As we work on large computer infrastructures, we distinguish between three related areas: (1) Super Computing, where performance is king and programmability a side-issue, (2) Cluster Computing, which is about quickly getting things done on large clusters of unreliable machines, and (3) Cloud Computing, where computation is performed in large clusters operated by third party, sold as a commodity service to users based on their actual use, seamlessly allowing to get more or less of it based on their needs (elasticity). In the practicum where we use Spark (cluster computing) on Amazon Web Services (cloud computing) we hence combine (2) and (3). Super computing is out of scope for this course. In cloud computing, we further distinguish between IaaS: Infrastructure-as-a-Service (virtual machines for rent, e.g. Amazon EC2), PaaS: Platform as-a-service (database system for rent, e.g. Amazon Redshift) and SaaS: Software-as-a-Service (application for rent, e.g. Microsoft Office 365 or Salesforce).

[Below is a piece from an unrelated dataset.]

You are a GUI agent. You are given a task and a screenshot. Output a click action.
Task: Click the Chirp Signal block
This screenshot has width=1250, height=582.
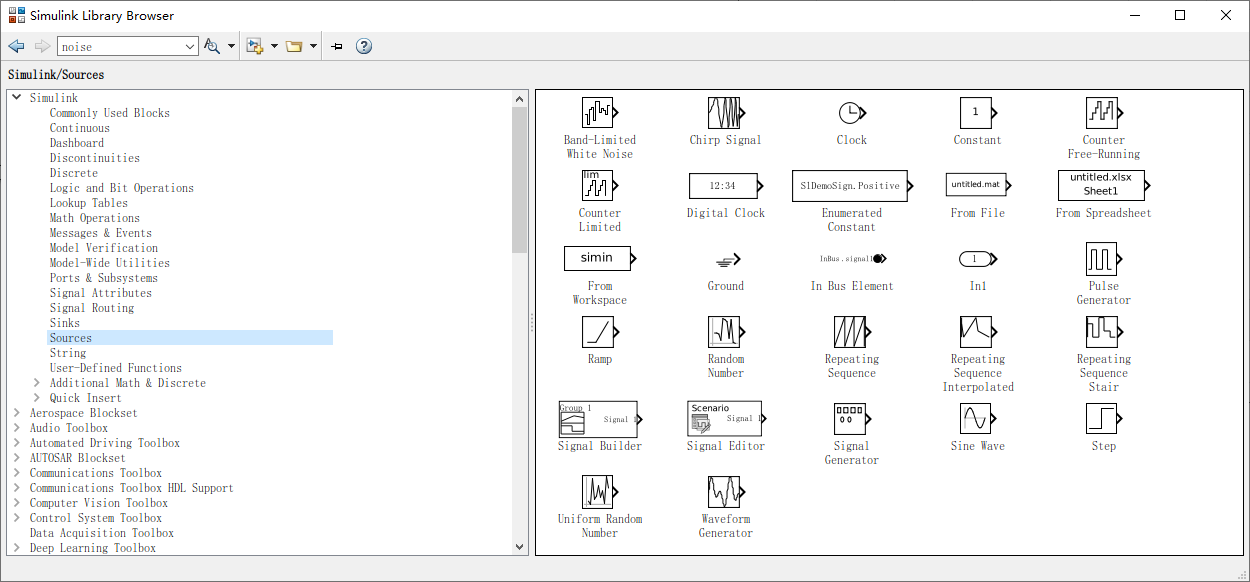point(725,112)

The last part of the lecture describes Amazon Web Services (AWS) in some detail to prepare you for the practicum. Services to remember are S3 blob storage: infinitely scaling storage in large files "blobs" (binary large objects) -- presumably implemented by spreading storage with replication over the hundreds of thousands of machines Amazon owns, but also EBS: filesystems which are virtual disks that store their data remotely on S3 but do a lot of caching to avoid network traffic, and the EC2 service that allows to power up virtual machines in the cloud (and some of the options to choose from in terms of CPU, RAM, and local disks aka "ephemeral storage" which are empty when you start-up).
This book on hardware architecture of clusters is oriented at people who want a deeper technical understanding of cloud hardware and software.
A light way into more material, specifically on Amazon Web Services, is this YouTube video given in 2011 at the STRATA conference by Amazon CTO Werner Vogels -- a VU PhD graduate!
Finally, after having attended the lecture, the technical architects among you might have a shot at the following Amazon promo presentation How to Scale Your Next Idea on AWS: a Love Story that highlights the function of many of their services for constructing resilient, scalable and secure web applications. We hope it will make more sense to you than before the lecture -- although in the lecture we do not really explain all the Amazon Services mentioned there.